[Records supplied]

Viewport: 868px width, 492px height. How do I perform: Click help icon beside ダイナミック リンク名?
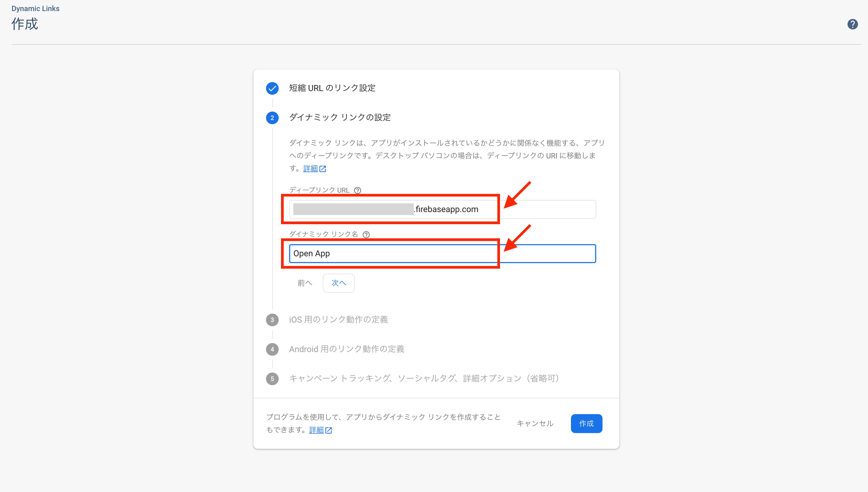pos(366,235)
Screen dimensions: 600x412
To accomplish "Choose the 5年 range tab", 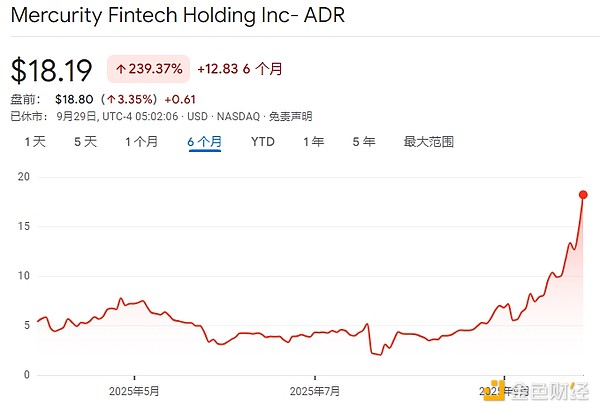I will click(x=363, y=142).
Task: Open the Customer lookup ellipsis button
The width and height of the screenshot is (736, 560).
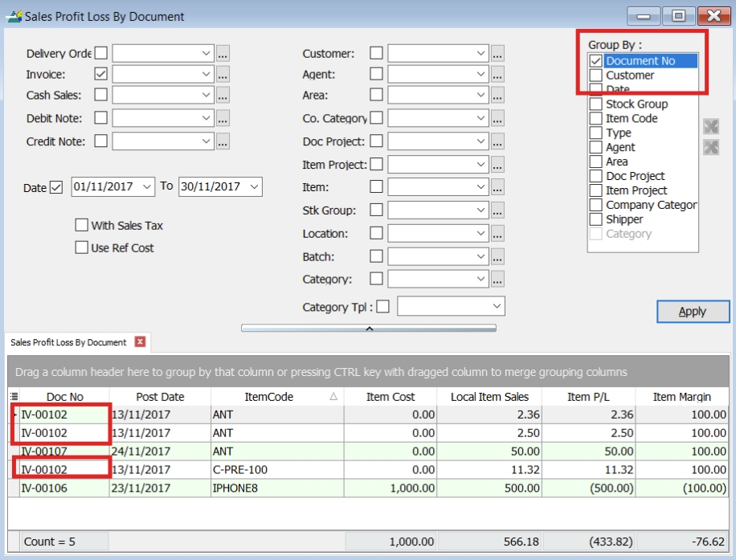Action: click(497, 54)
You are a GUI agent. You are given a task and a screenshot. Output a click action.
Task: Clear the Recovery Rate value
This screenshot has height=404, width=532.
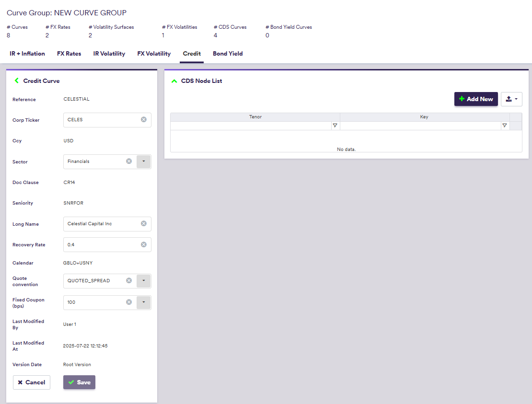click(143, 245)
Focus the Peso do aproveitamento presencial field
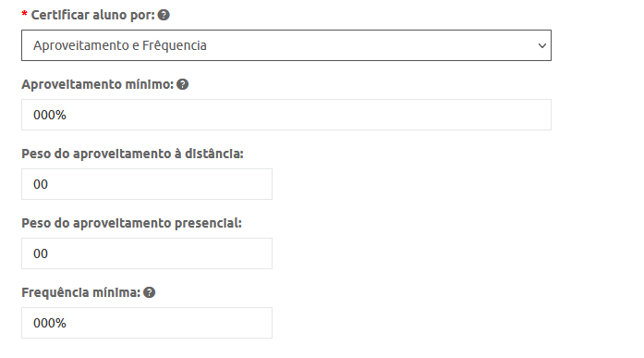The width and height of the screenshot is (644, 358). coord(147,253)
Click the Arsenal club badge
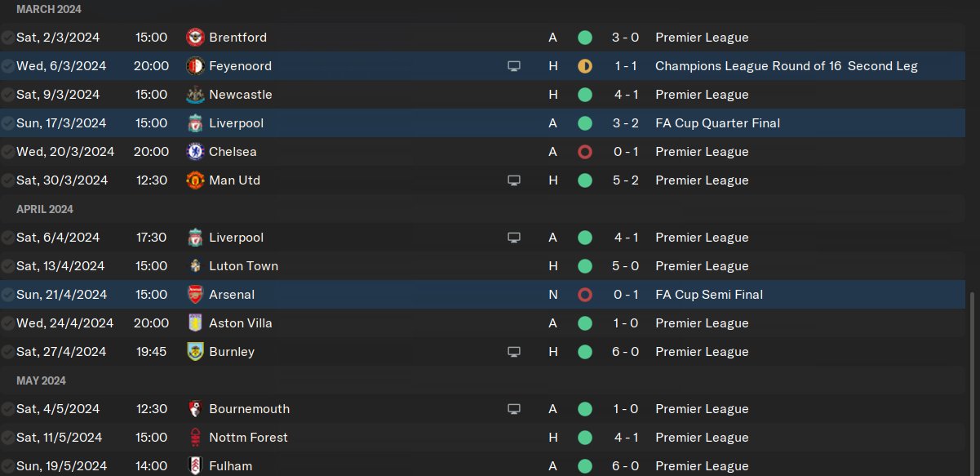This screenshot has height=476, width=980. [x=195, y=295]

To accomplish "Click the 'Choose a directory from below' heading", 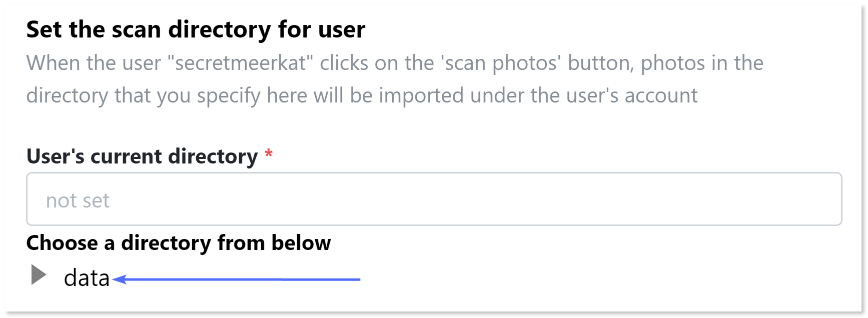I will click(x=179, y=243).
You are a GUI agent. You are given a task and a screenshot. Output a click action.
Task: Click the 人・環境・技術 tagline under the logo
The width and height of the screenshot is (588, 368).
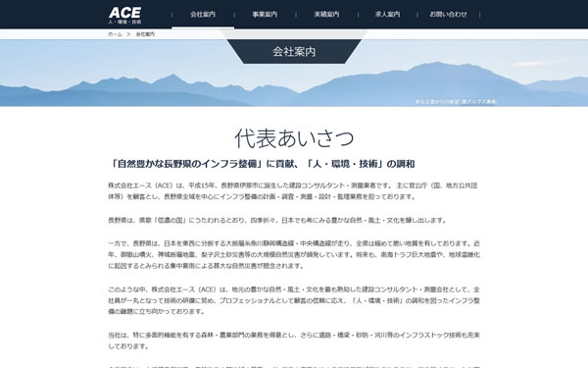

[/Records supplied]

Copy the lines above exactly, starting with the line that contains "Task: Open the" and ending with the line that contains "Task: Clear the Recovery Rate value", and leave out any pictures.

▶ [Problem solution]:
Task: Open the Customer lookup ellipsis button
The width and height of the screenshot is (736, 560).
Action: click(497, 54)
You are a GUI agent. You are given a task and a screenshot. Output a click action.
Task: Clear the Recovery Rate value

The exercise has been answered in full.